Trade discord and GMO controversy may sour sugar business
- Disputed trade agreements on sugar between the U.S. and Mexico could threaten imports of Mexican raw cane sugar and exports of high-fructose corn syrup, while at the same time leaving U.S. refiners short of raw material.
The agreement was designed to replace U.S. taxes imposed by the U.S. on Mexican sugar imports less than two years ago, after Mexican subsidized sugar entered the U.S. market at 40% below fair-market prices. In response, Mexico started exporting more sugar that could bypass U.S. refineries to be ready for consumption.
Because beet sugar comes from crops grown mostly from bioengineered seed, demand for the domestically grown product is lower.
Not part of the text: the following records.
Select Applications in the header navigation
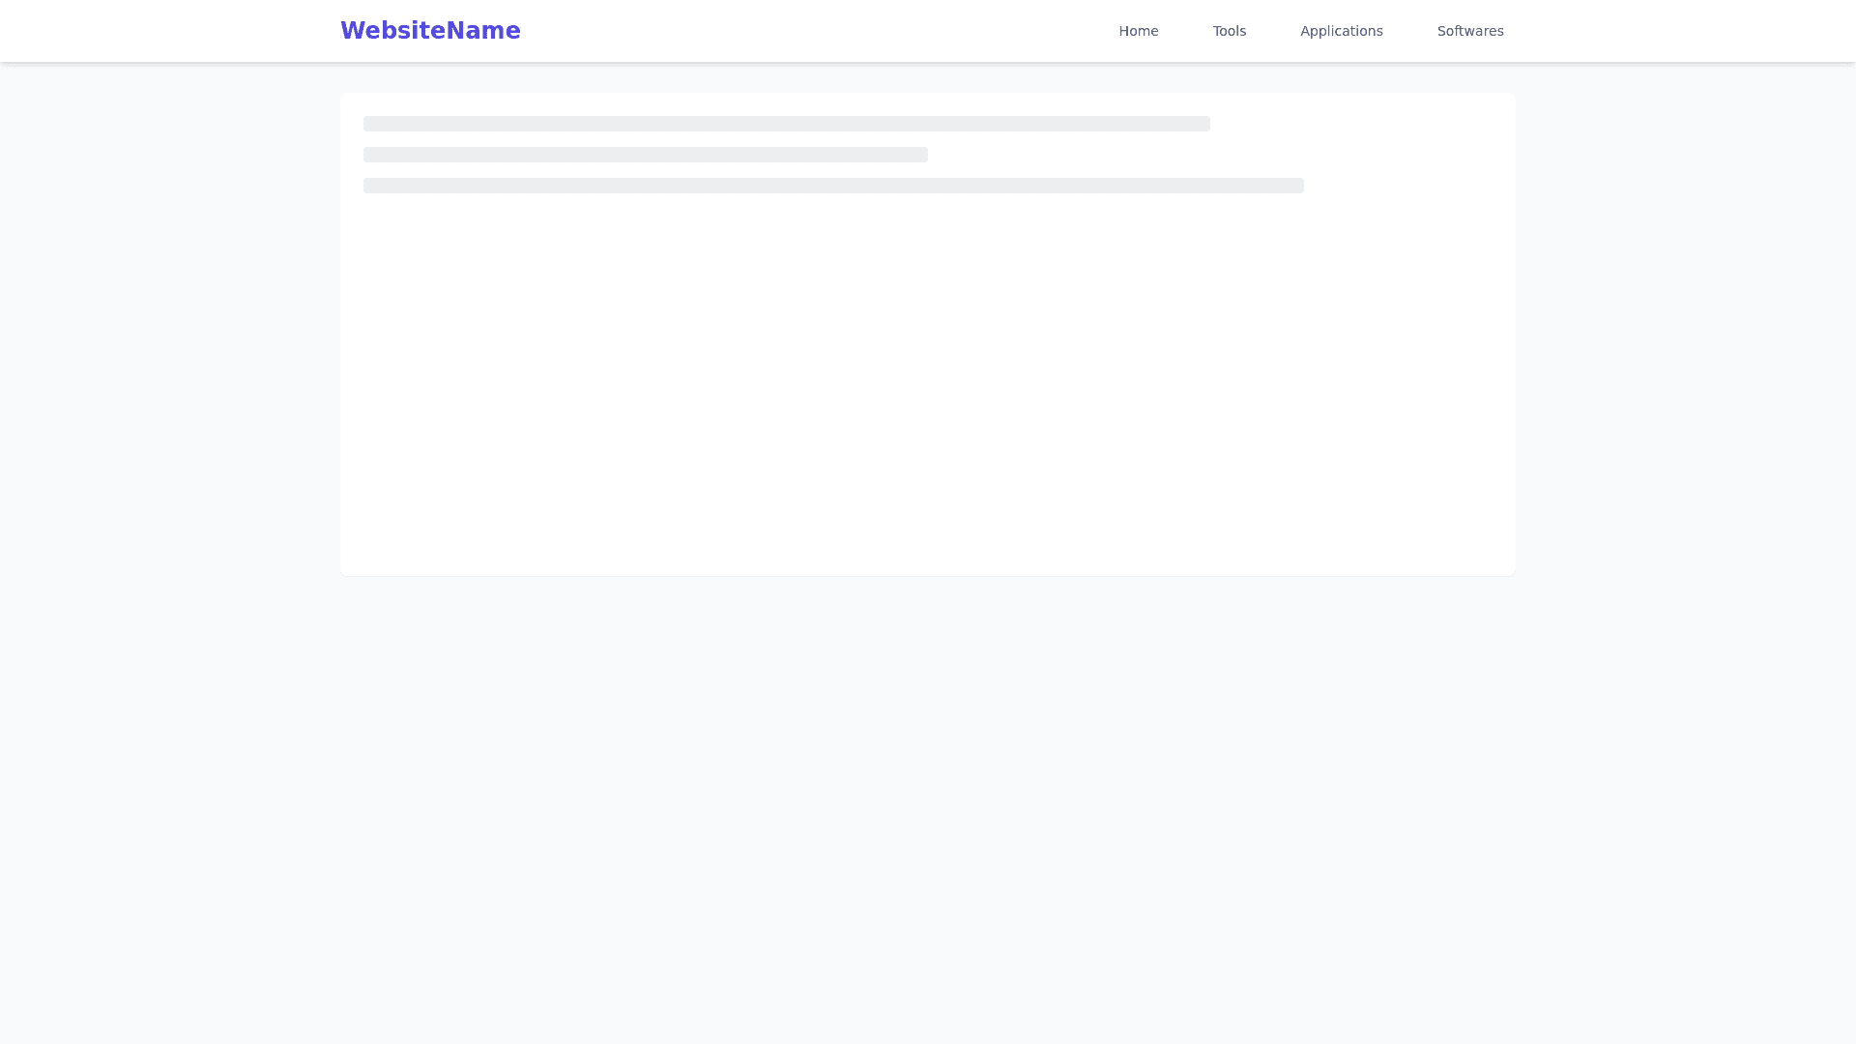The image size is (1856, 1044). tap(1341, 31)
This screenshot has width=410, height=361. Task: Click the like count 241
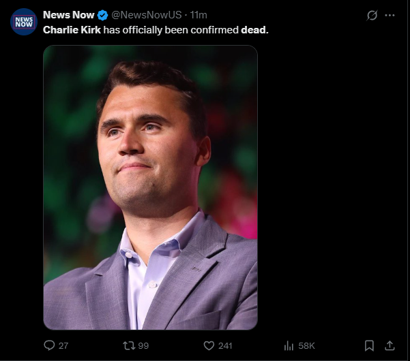225,346
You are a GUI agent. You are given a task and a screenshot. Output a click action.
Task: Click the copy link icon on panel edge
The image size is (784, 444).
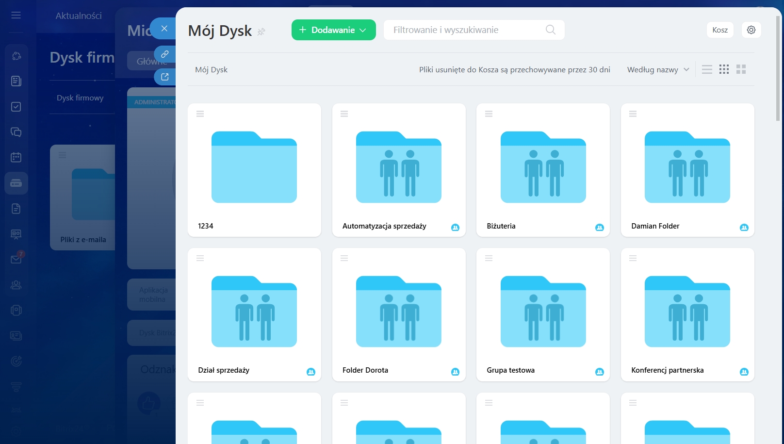[x=165, y=54]
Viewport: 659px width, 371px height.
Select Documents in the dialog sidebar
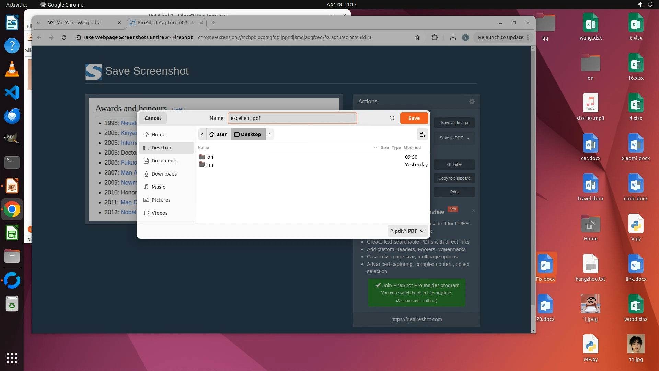[x=164, y=161]
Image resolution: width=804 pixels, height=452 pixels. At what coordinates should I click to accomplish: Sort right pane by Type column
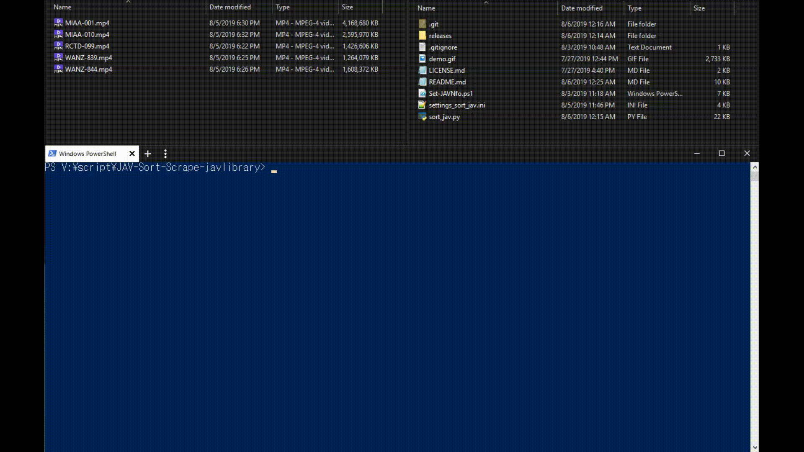click(x=634, y=8)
Some pressure on the sugar industry was relieved when President Obama signed bipartisan legislation to enact a consistent national standard for GMO labeling in late July. The federal law would not require GMO labeling on refined beet sugar because, according to the FDA, they don't meet the law's definition of "bioengineering" and may not contain genetic material.
Even without the problems facing refiners, the sugar industry is at a precarious spot. Dietary Guidelines for Americans has recommended that no more than 10% of daily calories come from added sugars, so the search for replacements has been ongoing. At the same time, many consumers are looking for options that are more healthy, so consumption of sugar is also dropping.